BEGIN Dataset records

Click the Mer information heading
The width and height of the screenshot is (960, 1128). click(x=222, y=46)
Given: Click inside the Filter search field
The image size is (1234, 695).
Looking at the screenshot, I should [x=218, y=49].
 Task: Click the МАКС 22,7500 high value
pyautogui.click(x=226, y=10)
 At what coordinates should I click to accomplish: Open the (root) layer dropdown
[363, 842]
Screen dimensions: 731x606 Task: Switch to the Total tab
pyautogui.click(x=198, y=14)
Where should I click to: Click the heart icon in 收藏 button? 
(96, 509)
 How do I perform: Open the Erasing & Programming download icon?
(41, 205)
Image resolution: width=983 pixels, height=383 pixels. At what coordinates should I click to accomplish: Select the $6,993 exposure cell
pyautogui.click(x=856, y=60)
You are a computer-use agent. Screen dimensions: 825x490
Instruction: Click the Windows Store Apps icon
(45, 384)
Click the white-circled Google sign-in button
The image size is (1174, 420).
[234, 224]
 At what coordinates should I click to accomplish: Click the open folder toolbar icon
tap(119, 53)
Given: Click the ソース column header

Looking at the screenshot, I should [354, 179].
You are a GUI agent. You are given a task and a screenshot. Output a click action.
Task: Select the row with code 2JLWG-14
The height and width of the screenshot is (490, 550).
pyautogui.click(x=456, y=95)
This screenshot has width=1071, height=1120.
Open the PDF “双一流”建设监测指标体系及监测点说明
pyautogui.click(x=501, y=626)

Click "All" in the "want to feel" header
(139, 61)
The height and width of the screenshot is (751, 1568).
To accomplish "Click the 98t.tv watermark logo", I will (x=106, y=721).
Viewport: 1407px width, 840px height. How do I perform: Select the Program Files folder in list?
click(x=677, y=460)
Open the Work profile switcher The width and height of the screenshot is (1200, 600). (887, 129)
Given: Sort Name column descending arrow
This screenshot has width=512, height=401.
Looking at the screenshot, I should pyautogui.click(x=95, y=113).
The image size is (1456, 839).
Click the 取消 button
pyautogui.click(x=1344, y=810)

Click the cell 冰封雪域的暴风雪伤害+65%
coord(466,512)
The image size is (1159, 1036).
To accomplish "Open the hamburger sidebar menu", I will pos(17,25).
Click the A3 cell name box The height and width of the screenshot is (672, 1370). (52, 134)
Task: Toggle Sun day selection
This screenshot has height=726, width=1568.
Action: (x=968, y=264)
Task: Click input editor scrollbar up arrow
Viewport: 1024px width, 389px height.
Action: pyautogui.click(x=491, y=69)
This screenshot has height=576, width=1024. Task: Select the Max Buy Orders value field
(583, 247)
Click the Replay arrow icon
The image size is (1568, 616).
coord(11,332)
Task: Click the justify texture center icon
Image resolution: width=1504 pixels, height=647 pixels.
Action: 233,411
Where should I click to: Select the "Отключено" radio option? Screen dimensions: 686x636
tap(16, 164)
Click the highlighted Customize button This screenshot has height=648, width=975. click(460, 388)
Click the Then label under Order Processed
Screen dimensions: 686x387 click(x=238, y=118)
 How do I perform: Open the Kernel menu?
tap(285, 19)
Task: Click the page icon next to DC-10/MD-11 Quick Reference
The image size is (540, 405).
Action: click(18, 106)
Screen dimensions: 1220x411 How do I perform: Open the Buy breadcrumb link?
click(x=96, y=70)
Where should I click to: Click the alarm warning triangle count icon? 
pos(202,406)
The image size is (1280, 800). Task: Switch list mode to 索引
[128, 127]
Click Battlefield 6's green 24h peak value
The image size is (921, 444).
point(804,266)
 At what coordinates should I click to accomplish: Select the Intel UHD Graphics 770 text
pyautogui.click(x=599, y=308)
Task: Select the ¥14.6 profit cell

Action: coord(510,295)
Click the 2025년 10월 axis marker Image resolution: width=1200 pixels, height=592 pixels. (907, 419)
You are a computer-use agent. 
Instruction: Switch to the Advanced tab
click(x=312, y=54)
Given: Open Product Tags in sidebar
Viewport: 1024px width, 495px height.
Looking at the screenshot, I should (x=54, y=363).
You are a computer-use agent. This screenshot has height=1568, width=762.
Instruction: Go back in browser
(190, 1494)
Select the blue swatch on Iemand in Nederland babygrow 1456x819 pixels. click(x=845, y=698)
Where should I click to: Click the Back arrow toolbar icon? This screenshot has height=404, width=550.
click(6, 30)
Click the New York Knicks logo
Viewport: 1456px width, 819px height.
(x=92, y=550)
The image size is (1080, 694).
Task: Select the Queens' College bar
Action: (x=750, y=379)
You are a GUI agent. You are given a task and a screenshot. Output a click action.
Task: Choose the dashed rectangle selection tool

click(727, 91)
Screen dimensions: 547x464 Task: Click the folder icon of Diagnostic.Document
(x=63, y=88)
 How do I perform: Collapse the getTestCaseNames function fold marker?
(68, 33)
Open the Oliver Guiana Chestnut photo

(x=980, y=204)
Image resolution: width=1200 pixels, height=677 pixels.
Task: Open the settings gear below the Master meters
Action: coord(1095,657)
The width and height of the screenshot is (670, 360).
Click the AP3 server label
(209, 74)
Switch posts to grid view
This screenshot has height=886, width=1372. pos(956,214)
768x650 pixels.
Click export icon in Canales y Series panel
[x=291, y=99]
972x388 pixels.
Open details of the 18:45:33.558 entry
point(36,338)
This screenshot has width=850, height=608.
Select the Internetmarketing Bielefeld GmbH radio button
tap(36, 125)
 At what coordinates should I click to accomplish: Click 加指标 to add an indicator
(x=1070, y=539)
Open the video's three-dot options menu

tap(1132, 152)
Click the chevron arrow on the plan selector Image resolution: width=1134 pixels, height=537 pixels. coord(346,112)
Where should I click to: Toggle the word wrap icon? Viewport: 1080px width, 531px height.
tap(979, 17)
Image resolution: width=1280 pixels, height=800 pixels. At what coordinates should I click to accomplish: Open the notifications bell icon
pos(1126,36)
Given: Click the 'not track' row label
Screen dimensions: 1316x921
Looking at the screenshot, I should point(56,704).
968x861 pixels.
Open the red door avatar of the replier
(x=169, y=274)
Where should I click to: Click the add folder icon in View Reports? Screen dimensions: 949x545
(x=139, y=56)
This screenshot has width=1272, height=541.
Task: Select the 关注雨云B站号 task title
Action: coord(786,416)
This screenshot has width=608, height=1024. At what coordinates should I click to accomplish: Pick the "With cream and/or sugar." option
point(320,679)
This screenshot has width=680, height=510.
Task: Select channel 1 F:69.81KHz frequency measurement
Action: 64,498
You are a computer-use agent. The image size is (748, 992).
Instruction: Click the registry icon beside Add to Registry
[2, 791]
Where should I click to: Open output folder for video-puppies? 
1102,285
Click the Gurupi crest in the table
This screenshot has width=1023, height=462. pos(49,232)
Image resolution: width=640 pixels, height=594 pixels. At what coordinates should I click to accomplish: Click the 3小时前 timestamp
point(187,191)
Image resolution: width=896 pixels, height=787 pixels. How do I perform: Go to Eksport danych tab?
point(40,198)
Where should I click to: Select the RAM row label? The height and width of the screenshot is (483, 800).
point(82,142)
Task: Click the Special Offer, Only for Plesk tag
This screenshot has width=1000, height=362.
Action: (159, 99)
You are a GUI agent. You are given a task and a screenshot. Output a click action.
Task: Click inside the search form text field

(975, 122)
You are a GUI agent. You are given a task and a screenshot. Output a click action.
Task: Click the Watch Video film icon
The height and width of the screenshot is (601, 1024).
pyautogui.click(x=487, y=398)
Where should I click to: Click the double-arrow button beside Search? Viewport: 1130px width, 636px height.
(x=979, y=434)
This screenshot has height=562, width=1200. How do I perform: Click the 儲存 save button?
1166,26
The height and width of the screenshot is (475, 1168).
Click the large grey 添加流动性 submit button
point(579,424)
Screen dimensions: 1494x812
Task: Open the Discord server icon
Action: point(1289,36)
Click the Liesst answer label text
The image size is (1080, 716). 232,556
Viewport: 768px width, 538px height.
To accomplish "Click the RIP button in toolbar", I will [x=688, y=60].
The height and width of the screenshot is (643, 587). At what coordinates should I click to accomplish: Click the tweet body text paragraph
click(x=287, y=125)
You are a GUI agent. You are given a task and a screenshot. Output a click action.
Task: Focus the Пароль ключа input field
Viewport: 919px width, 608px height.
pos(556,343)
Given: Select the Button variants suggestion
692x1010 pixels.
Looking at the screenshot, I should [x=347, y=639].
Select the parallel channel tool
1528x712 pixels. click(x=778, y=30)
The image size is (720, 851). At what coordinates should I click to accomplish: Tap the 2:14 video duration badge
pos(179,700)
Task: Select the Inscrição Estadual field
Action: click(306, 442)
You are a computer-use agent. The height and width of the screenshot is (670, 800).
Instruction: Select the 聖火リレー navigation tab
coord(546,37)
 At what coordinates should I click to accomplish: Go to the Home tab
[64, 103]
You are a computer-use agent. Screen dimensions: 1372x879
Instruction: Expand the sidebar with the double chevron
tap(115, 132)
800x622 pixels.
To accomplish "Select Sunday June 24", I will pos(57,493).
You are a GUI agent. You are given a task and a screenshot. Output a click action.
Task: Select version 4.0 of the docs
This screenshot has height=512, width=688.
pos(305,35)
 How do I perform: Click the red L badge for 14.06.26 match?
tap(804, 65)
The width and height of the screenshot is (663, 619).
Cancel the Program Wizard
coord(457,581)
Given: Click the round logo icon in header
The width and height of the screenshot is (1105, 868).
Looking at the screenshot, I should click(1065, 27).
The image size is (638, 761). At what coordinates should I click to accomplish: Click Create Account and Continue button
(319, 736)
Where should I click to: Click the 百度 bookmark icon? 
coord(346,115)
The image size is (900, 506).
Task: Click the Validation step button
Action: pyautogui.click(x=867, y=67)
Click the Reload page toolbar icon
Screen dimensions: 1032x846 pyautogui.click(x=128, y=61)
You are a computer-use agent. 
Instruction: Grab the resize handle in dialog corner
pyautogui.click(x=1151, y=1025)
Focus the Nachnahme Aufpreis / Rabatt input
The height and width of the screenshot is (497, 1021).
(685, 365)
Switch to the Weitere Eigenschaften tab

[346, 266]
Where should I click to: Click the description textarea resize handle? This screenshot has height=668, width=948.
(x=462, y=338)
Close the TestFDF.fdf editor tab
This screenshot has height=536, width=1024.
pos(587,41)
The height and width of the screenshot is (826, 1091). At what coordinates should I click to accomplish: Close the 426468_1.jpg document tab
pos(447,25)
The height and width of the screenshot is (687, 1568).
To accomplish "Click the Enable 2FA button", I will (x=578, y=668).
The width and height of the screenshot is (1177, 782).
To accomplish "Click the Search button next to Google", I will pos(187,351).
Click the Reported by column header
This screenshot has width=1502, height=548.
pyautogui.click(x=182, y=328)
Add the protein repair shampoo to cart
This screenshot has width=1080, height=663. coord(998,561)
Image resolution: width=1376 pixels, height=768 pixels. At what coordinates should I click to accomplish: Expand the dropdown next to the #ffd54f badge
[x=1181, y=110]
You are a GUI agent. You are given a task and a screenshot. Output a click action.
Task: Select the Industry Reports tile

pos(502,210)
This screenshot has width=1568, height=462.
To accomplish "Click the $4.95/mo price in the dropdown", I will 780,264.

END Dataset records

## Your assignment:
Look back at the entries above. Retype the line with "Given: Sort Name column descending arrow", the line with "Task: Click input editor scrollbar up arrow", and all lines in between.

## Response to the exercise:
Given: Sort Name column descending arrow
This screenshot has width=512, height=401.
Looking at the screenshot, I should pyautogui.click(x=95, y=113).
The image size is (1456, 839).
Click the 取消 button
pyautogui.click(x=1344, y=810)

Click the cell 冰封雪域的暴风雪伤害+65%
coord(466,512)
The image size is (1159, 1036).
To accomplish "Open the hamburger sidebar menu", I will pos(17,25).
Click the A3 cell name box The height and width of the screenshot is (672, 1370). (52, 134)
Task: Toggle Sun day selection
This screenshot has height=726, width=1568.
Action: (x=968, y=264)
Task: Click input editor scrollbar up arrow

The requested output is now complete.